5. Mme D se prévaut de sa bonne foi en indiquant que l'aide financière apportée par son fils faisait suite à une situation de précarité résultant d'un incendie survenu dans son habitation en décembre 2017 ayant provoqué une dégradation de la santé de son mari engendrant des frais supplémentaires que ne pouvait couvrir le RSA. Il résulte de l'instruction, notamment du rapport d'enquête de l'agent assermenté de la caisse d'allocations familiales, qu'elle a réalisé sa déclaration de RSA en ligne et que M. et Mme D n'ont reçu aucune information sur le RSA, concernant notamment la nature des revenus non cumulables Dans ces conditions, la requérante doit être regardée comme étant de bonne foi. Par ailleurs, il n'est pas contesté qu'elle ne dispose à l'heure actuelle d'aucun revenu alors même que son mari est décédé suite à un cancer. Par suite, dans les circonstances de l'espèce, Mme D est fondée à demander l'annulation de la décision du 4 janvier 2021.

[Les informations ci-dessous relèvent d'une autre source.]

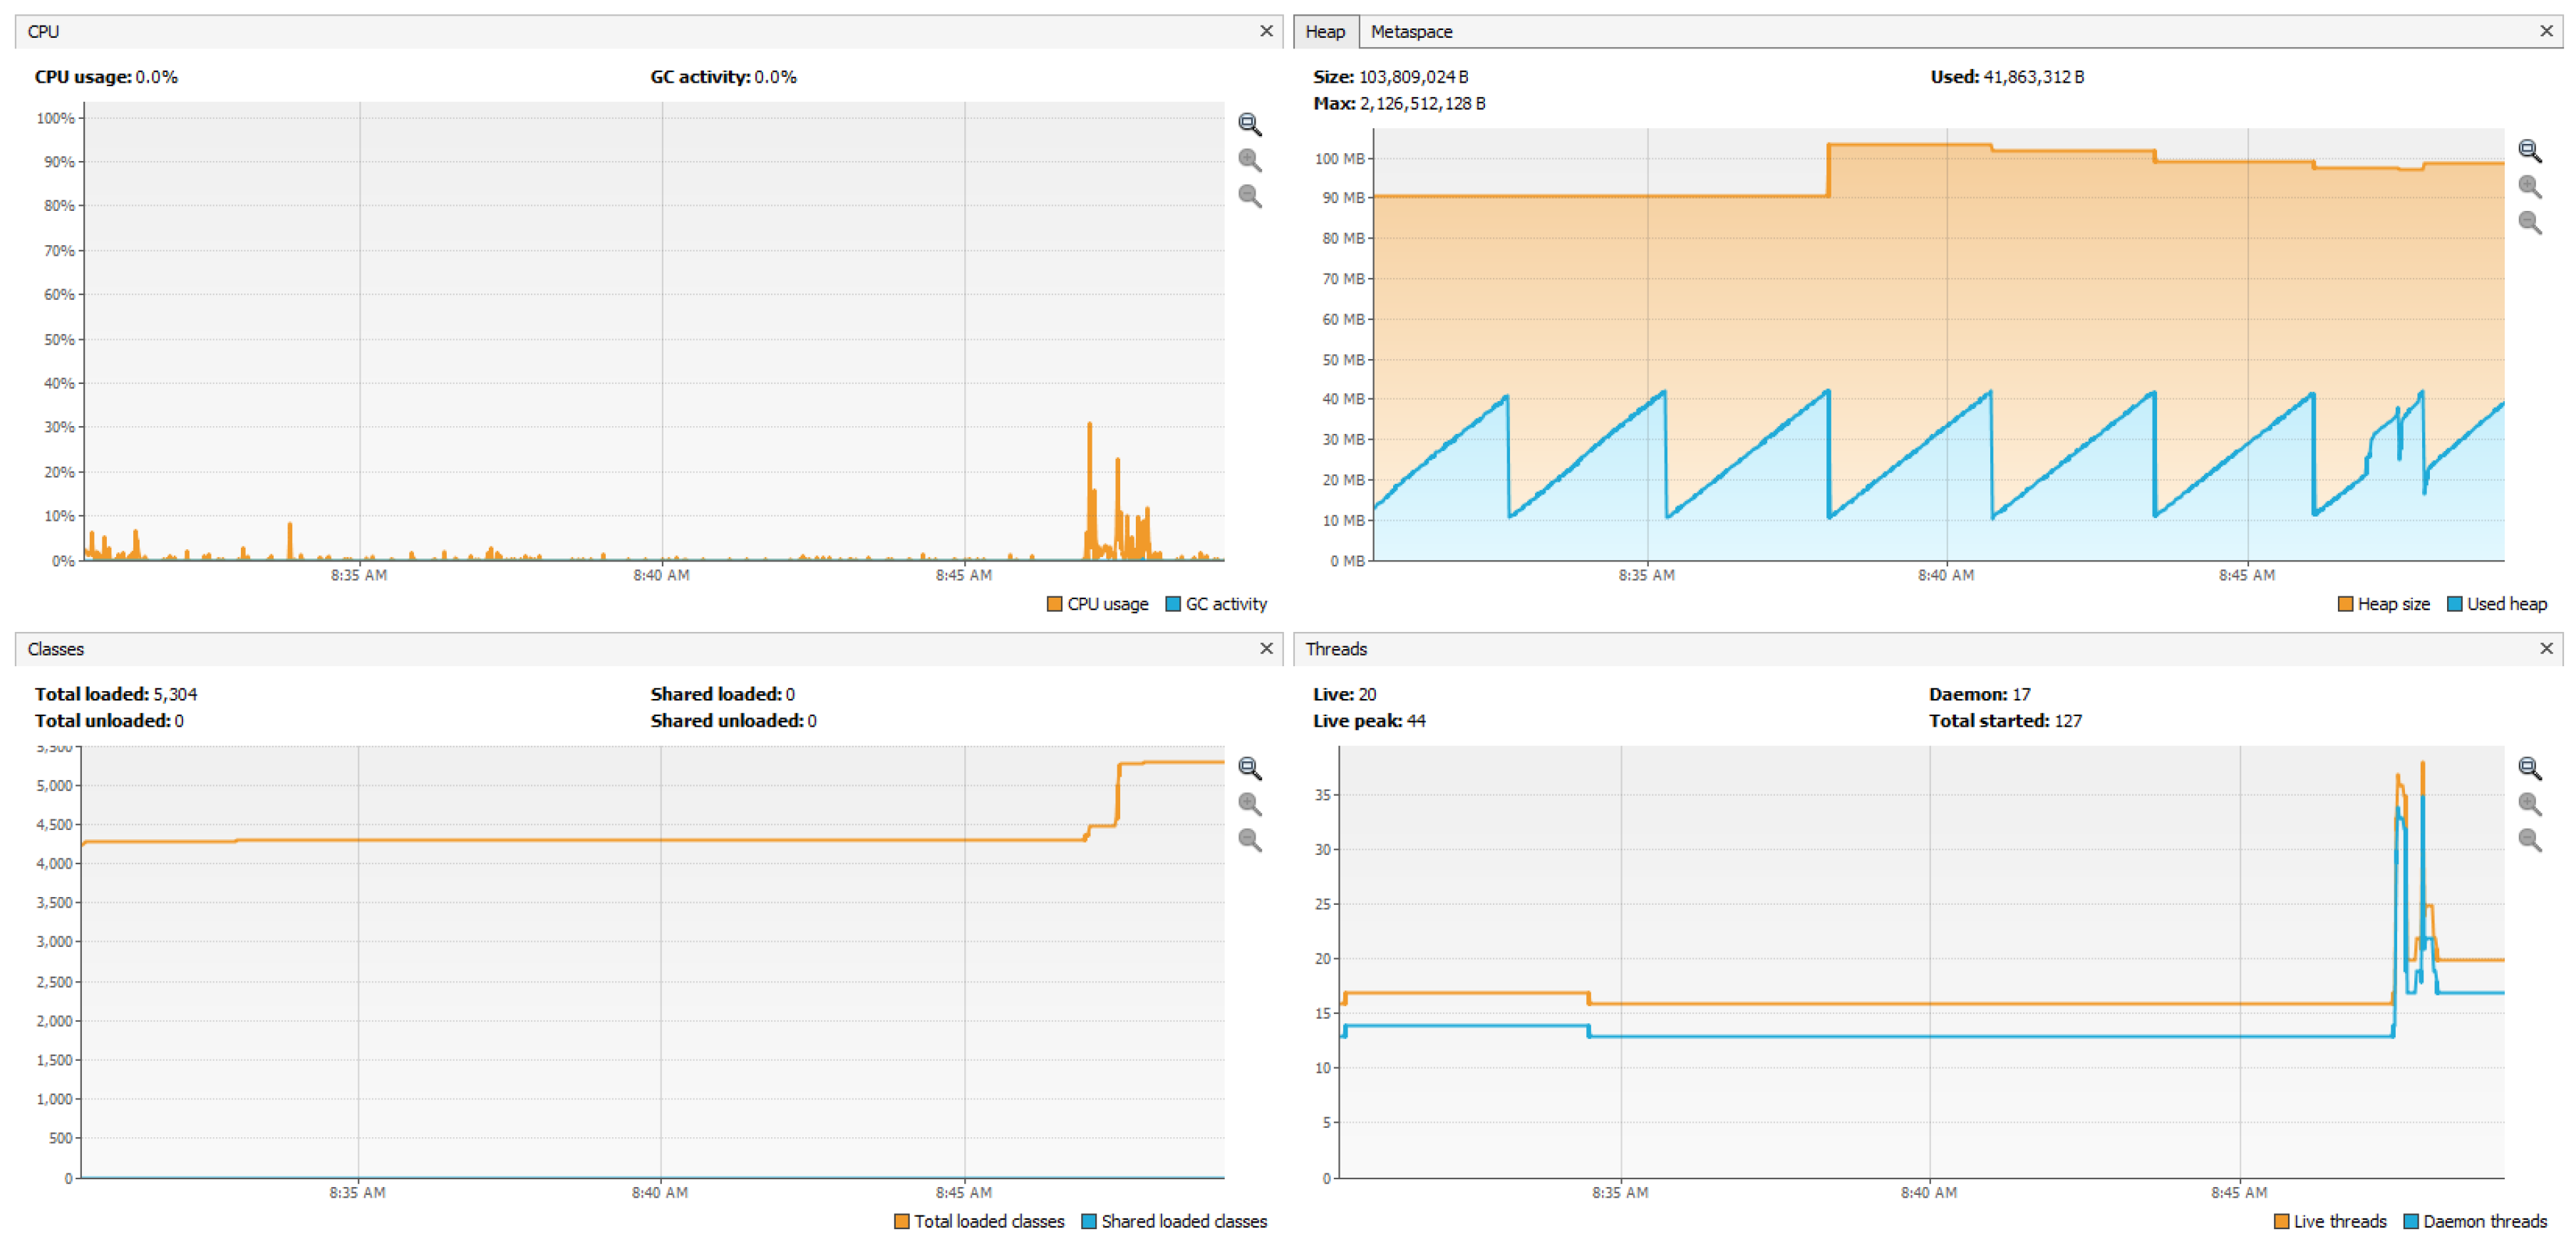Click Classes chart scale-to-fit magnifier icon

click(1249, 768)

6. Enfin, compte tenu de sa situation de précarité financière, il sera fait une juste appréciation de sa situation en accordant à Mme D la remise totale de sa dette de 15 346,92 euros au titre de l'allocation de revenu de solidarité active.
DECIDE:
Article 1er : La décision du 4 janvier 2021 du président du conseil exécutif de Corse est annulée.
Article 2 : Il est accordé à Mme D la remise totale de sa dette de 15 346,92 euros.
Article 3 : Le présent jugement sera notifié à Mme A D et à la collectivité de Corse.
Copie sera adressée à la caisse d'allocations familiales de la Haute-Corse.
Rendu public par mise à disposition au greffe le 30 juin 2022.
Le magistrat désigné,
signé
P. CLa greffière,
signé
H. MANNONI
La République mande et ordonne au préfet de Corse, préfet de la Corse-du-Sud, en ce qui le concerne et à tous huissiers de justice à ce requis, en ce qui concerne les voies de droit commun contre les parties privées, de pourvoir à l'exécution du présent jugement.